Police haul screaming Inuk child from his mother in Nunavik

Inuk child

In a video circulating widely this week, an Inuk child screams as police forcibly haul him, barefoot, away from a visit with his mother in Nunavik in the northern region of Quebec.

The video, posted to Facebook by the seven-year-old’s mom, has racked up thousands of shares and has people demanding better treatment by youth protection — especially in the north, where a much higher proportion of children are under this sort of care.

Dozens of residents of Nunavik, Quebec, where the video was taken, called it an overreaction, with some saying it especially doesn’t sit well given the history of the region.

“DYP… is the new residential school,” a woman commented.

“This makes me boil inside,” another person wrote. “No matter what the situation is, this is abuse.”

Quebec’s youth protection system, which has a branch overseen by Nunavik social services, said it’s “extremely rare” to involve the police in such cases, but happens when all alternatives have been exhausted.

The mother who posted the video, whom CTV is not naming to avoid identifying her son, said in an interview that it all happened very fast.

The boy was simply crying because he didn’t want to end the visit after living with her until just two months ago, she said.

“I didn’t want to be arrested so I just recorded and stayed calm,” said the 30-year-old.

“It broke me into pieces.”


In the video, as the boy screams and a youth protection officer stands nearby, two police officers pick him up by his arms and ankles and carry him, hammock-style, out the door and down the steps.

The mother films from a window as they put him in the back seat of a truck, with the boy still wailing. He isn’t wearing socks, shoes or a jacket as they carry him outside.

Even if there wasn’t time to allow him to calm down, there was no need to lug him out that way, she said.

“I mean, that big officer, the guy cop, he could have just taken him and put him on his shoulder,” she said.

“Instead they went… like he’s a criminal or something. He’s only seven. He doesn’t deserve that.”

But she says a more reasonable response would have been just to let him adjust to the idea of leaving. She’s also fighting to get custody back permanently, after losing it only briefly, she said.

The two were visiting each other at the woman’s cousin’s house, which is in a small town in Nunavik where the boy has been living, but not their hometown.

In late February, the boy was sent to live with his grandfather as the mother, who is on probation, missed some calls and check-ins, she told CTV.

On March 13, she was sent to jail for about a month over the probation issue, ultimately going to a facility in Laval, near Montreal, she said.

In the meantime, Quebec’s Department of Youth Protection (DYP) system put the boy in foster care, where he’s still living.

It’s been a devastating few months for the whole family, she said, and impossible even to speak by phone.

“He probably misses talking to me, too, and I miss so much talking to him,” she said.

The woman put CTV in touch with her two lawyers, who are working on the child custody situation, but they couldn’t immediately comment to confirm the details of her case.

She said she has no idea how long it might take to regain custody. She added that a bureaucratic mixup created or exacerbated the problem around the visit — she “clearly” told the local DYP worker that she was planning a visit with the child, but a second DYP agent told her she never heard about it, and “that’s when they started taking him,” she said.

▶ _Required actions_:
A. Using the article about the Nunavik video, answer these:
(i) How old is the boy?
(ii) Who did the boy go to live with in late February?
(iii) Where did the mother end up serving her jail time?
B. In the article about the Nunavik video, why did the mother only film and stay calm while police removed her son?
C. Carry on with the article about the Nunavik video from its last sentence.
The records have nothing to do with the article about the Nunavik video.

▶ _Dataset records_:
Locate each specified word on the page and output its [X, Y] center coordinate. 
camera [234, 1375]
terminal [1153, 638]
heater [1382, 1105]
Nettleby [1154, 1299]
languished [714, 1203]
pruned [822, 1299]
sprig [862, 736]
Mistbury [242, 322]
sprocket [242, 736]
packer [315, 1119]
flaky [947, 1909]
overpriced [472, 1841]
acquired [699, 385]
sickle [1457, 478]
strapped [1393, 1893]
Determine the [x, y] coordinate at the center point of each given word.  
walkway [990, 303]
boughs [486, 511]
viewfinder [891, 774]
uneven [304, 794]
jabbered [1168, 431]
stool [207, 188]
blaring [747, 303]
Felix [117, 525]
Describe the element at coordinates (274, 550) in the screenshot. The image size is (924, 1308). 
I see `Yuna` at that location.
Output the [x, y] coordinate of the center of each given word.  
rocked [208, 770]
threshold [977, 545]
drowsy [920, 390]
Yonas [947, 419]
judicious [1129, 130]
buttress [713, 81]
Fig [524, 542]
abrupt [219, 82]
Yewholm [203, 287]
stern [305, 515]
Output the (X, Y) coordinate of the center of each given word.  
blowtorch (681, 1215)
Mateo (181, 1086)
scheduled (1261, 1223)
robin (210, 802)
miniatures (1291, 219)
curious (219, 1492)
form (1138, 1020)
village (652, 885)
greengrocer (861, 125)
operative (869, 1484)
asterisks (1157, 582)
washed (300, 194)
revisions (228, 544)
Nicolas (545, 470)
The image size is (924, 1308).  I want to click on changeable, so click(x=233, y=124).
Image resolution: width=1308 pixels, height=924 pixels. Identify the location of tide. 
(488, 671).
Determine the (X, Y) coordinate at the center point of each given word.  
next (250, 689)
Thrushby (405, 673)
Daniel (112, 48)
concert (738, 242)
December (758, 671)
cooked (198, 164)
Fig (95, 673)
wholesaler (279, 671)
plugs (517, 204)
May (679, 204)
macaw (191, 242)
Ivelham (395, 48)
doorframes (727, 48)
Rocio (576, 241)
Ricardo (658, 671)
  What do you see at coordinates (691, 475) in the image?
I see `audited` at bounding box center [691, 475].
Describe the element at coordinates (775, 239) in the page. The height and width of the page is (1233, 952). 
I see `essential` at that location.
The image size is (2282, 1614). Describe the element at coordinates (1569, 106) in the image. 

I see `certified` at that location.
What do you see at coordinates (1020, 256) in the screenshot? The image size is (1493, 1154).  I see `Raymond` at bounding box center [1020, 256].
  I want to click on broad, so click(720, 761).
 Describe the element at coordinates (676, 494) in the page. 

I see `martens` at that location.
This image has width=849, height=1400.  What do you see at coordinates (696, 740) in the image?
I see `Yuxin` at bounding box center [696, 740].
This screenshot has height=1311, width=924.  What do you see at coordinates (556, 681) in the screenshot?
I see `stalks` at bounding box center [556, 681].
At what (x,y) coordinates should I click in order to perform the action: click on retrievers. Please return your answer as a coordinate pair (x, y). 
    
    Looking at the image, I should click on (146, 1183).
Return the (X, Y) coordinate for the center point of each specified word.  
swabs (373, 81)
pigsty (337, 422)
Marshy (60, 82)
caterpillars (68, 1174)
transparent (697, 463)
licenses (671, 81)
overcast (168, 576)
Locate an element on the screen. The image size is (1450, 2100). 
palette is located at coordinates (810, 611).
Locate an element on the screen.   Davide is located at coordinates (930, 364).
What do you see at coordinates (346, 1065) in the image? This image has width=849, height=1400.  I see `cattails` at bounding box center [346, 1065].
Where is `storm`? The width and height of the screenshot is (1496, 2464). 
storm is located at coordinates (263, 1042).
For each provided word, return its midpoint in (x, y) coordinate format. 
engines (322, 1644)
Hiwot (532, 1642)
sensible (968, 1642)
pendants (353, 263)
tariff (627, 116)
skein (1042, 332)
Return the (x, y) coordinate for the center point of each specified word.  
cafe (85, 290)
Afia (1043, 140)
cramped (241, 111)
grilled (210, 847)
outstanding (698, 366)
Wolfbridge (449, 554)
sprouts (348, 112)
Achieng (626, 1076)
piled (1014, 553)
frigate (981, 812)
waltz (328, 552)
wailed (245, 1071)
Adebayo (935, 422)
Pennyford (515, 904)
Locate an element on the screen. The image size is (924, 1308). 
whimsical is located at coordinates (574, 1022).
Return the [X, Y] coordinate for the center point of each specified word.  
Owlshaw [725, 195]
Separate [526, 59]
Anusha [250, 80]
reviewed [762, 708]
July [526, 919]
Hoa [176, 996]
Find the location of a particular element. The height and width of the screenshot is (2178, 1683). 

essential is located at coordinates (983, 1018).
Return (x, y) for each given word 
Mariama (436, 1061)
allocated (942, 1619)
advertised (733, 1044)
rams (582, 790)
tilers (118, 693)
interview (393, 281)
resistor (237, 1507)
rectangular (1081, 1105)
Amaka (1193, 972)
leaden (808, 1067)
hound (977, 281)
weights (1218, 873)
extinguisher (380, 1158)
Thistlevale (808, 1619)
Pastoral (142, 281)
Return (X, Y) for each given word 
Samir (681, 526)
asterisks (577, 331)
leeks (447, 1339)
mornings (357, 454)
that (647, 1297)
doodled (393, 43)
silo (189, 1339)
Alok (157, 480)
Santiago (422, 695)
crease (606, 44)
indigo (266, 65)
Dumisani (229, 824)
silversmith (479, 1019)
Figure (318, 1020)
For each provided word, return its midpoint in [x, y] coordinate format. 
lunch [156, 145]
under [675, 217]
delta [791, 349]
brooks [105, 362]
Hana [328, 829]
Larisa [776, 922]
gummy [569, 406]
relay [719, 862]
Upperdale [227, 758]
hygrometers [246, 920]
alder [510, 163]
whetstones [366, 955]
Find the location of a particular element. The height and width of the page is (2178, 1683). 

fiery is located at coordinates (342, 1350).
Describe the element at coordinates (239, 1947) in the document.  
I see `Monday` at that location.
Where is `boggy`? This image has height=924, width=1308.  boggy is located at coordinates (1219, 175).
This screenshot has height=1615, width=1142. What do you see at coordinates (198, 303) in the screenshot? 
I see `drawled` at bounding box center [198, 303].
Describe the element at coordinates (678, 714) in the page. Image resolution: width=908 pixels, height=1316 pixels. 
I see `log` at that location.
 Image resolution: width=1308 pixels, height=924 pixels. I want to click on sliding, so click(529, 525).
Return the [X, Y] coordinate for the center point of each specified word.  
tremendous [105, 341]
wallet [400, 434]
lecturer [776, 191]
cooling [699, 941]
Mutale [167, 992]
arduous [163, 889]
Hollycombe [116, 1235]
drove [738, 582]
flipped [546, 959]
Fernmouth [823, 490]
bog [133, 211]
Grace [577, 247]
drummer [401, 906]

▶ _Responses to the exercise_:
A.
(i) Seven.
(ii) His grandfather.
(iii) A facility in Laval, near Montreal.

B. She didn't want to be arrested, so she recorded the scene and stayed calm.

C.
When asked for comment, the DYP forwarded the request to Nunavik’s social services agency, which said involving police is uncommon, but it isn’t done lightly.

“What is witnessed in the video is not standard procedure. However, in some rare instances when all else has been attempted to no avail, the support of police officers may be requested,” the agency wrote.

“It should be noted that before reaching such a point, a wide range of methods and steps are taken; police involvement is definitely not the first.”

Whether or not to involve police is also “considered with supervisors,” they said.

“Decisions to go that route are extremely rare, are not taken lightly and do not represent standard practice.”

The chief of Nunavik’s police force couldn’t be reached for comment Wednesday.

The woman disputed how many steps were taken before they involved police, who arrived either with the social worker or immediately afterward, she said.

“They just came like that without warning me,” she said.

The DYP agent “tried to put on his jacket [and] my son didn’t want to, because he didn’t want to leave me, so the cops forced him and my son was fighting back,” she said.

major 2019 report on Quebec social services and Indigenous people found there’s an “absence of statistical data” on how many children are in non-family care in Nunavik, but that rates are much higher than among non-Indigenous children.

In a single year, in a territory with just over 13,000 inhabitants at the time, 2,137 child welfare reports were received in 2016, and 374 Inuit children were placed in alternate care.

Testifying for the report, the DYP director in Nunavik said that one in three Inuit children were in contact with youth protection at some point in the preceding year, according to APTN.

Each intervention worker had an average of 45 files at the time, said the agency’s co-director at the time, APTN News reported.

“The provincial average is 18 files per intervention worker so obviously there are issues that affect the quality of services,” she said.

The mother who filmed this week’s video said that despite her anger, she was still surprised to see the reaction it’s gotten — but it’s been helping her through the difficult week, she said.

“A lot of people have been comforting me through messages… saying they’re hurt also,” she said.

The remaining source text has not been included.